Dijkstra ist nicht eigentlich skeptisch gegenüber dem Porträt, im Gegenteil; es ist auch nicht unklar, aus welchen Motiven heraus sie ihre Protagonisten fotografiert, das läßt sich deren Mimik, Körpersprache und Kleidung ohne weiteres entnehmen. Mit ihren Porträts betreibt Dijkstra eine Feldforschung in einem Bereich zwischen Psychologie und Soziologie. Was sie findet, ist das moral standing ihrer Protagonisten, das, was man Haltung nennt. Über Mimik, Körpersprache und Kleidung hält sie die Versuche ihrer Protagonisten fest, innerhalb der Situation, in der sie von der Fotografin angetroffen werden, die sozial adäquate – und doch nur ihnen eigene – Haltung einzunehmen.
Das ist bei den drei Mädchen in Liverpool zu erkennen, die sich für den Besuch des „Buzzclub“ in Schale geworfen haben. Schwarz ist angesagt, aber jedes Mädchen trägt es mit einem anderen Akzent; ein Mädchen setzt auf drei dünne Goldkettchen und hat die Haare brav nach hinten gesteckt, ein anderes läßt sein Haar offen, während zwischen schwarzem Top und schwarzen Hot pants der Bauchnabel hervorblitzt. Das mollige dritte Mädchen im schmucklosen schwarzgrünen Karohänger posiert kindlicher und wirkt damit so sexy, wie es sich die beiden anderen erträumen. Allein die Zigarettenschachtel in der rechten Hand ist ihr Signum des Erwachsenseins.
Um die Frage nach Selbstbehauptung und individueller Identität zu klären, reichen Dijkstra wenige Bilder, manchmal schon zwei Fotos, um zu der Serie zu kommen, die ihr Konzept deutlich macht. Es reicht ihr, die richtige Person am richtigen Ort zu treffen: drei Leute von der Wall Street auf der Wall Street; drei junge Mütter mit ihren frischgeborenen Babys, zwei Jungen von einer Schule in Liverpool; für eine Videoaufnahme zwei Jungen in einem Techno-Club in Zaandam, Holland.
Die richtigen Personen sind bei Dijkstra meist sehr jung. Junge Menschen haben weniger Routine, der individuellen Haltung ein Rollenbild vorzublenden. Dijkstra nutzt dieses Moment der Schwäche, um es als die Stärke ihrer Bilder auszuspielen. Sie tut es nicht herausfordernd, im Gegenteil; sie wertet die Haltung dem Rollenbild gegenüber nicht auf und damit Politik und Geschichte ab. So scheint das Herkommen aus unterschiedlichen Gesellschaften mit einer je unterschiedlichen Geschichte und Kultur bei den nordamerikanischen und osteuropäischen Jungen und Mädchen ihrer Strandserie trotz des zeichenarmen Hintergrunds aus Meer und Himmel ohne weiteres ersichtlich.

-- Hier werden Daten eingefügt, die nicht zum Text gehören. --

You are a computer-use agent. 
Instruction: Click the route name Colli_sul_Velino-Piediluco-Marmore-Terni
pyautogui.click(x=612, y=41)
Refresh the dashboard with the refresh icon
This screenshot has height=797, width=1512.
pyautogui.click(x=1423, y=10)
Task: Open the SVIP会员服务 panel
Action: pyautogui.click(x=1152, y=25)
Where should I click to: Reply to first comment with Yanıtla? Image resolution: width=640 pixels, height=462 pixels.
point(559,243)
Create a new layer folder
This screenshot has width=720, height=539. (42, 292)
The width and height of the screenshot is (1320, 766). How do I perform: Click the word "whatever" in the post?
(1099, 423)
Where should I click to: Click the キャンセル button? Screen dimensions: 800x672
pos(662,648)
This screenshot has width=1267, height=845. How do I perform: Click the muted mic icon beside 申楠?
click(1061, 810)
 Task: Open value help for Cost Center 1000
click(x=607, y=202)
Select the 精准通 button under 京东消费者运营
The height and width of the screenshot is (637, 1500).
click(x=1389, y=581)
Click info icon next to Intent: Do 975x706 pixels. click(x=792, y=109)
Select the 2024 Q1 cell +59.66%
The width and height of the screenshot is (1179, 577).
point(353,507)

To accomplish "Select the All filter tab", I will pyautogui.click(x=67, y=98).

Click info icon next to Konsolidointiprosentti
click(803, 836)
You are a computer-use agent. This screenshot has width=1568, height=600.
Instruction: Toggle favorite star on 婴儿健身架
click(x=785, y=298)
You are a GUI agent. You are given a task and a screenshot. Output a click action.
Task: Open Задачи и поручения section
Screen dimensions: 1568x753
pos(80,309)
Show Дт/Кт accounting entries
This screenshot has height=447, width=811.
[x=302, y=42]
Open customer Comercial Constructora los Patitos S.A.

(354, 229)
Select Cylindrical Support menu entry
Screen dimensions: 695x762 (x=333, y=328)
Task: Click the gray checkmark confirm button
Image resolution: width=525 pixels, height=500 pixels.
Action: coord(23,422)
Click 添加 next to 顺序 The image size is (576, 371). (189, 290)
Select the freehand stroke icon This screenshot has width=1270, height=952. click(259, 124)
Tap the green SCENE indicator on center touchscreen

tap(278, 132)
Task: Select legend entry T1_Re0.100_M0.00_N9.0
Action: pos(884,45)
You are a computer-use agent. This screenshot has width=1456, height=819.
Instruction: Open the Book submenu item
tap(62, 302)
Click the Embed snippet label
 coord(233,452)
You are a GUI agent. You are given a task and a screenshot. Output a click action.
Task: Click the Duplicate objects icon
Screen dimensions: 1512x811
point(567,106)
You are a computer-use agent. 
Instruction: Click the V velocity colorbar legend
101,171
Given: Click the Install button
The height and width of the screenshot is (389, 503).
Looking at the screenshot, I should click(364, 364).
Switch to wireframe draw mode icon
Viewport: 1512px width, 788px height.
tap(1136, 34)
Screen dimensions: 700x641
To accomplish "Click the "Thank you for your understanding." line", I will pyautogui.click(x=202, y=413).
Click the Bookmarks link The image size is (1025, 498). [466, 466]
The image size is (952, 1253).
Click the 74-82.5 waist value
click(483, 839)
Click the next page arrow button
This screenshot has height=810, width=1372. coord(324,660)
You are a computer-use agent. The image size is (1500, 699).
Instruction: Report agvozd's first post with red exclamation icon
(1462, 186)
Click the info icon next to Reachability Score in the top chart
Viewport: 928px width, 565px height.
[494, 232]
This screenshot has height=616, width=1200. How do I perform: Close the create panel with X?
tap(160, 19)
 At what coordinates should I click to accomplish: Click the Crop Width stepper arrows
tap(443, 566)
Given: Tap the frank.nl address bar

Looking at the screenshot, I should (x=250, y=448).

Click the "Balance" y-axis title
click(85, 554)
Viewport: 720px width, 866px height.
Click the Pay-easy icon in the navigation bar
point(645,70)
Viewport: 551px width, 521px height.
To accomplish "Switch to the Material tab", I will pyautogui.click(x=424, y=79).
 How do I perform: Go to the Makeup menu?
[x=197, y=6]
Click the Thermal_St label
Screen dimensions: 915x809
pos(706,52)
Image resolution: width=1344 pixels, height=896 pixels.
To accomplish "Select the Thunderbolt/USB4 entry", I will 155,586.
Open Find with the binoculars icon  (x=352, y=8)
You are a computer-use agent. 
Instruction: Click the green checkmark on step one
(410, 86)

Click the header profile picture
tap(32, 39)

Rineke Dijkstra studierte an der Gerrit Rietveld Akademie in Amsterdam und arbeitete danach für Zeitschriften und Kunststiftungen, in deren Auftrag sie Porträts von Wirtschaftsleuten, Künstlern und Schriftstellern fertigte. Diese Auftragsarbeiten entstanden mit einer Mittelformatkamera und in Schwarzweiß. Zwei Fotografien einer Vitrine ist zu entnehmen, daß sie diese auf ein Stativ gesetzte Kamera weiterhin benutzt. Im Sand abgestellte Aluminiumkoffer, Akkus, Blitzlampen mit und ohne Schirm, die AssistentInnen – all das ergibt einen Set, der in seinem Aufwand an Filmaufnahmen erinnert und kaum ein spontanes, den Kräften der Situation folgendes Fotografieren erlaubt. Das Ziel ist das in sich stimmige Tafelbild.
Die Hängung in Essen unterstützt diese klassische Einstellung. Gerade dann, wenn mit der Strandserie im kleinen Format dem Pomp der Großformate entgegengearbeitet wird, wenn die Videomonitore so an die Wand gerückt sind, daß sie nur als eine Art Bilderrahmen erscheinen. Dieses Auf-Distanz-Gehen unterstützt Rineke Dijkstras Anliegen. Schließlich befragt sie auch schon ein kleines Mädchen von vielleicht fünf bis sieben Jahren, Kind bosnischer Flüchtlinge, wie es seine Haltung gewinnt, im kargen Dekor des Flüchtlingsheims. Almerisa im März 1994 ist blaß und in ihre Kleidung regelrecht eingepackt. Almerisa im Juni 1996 sitzt im luftigen Sommerkleidchen auf dem häßlichen, dunklen Holzstuhl. Sie ist gewachsen, sie ist leicht gebräunt, sie hat an Farbe gewonnen.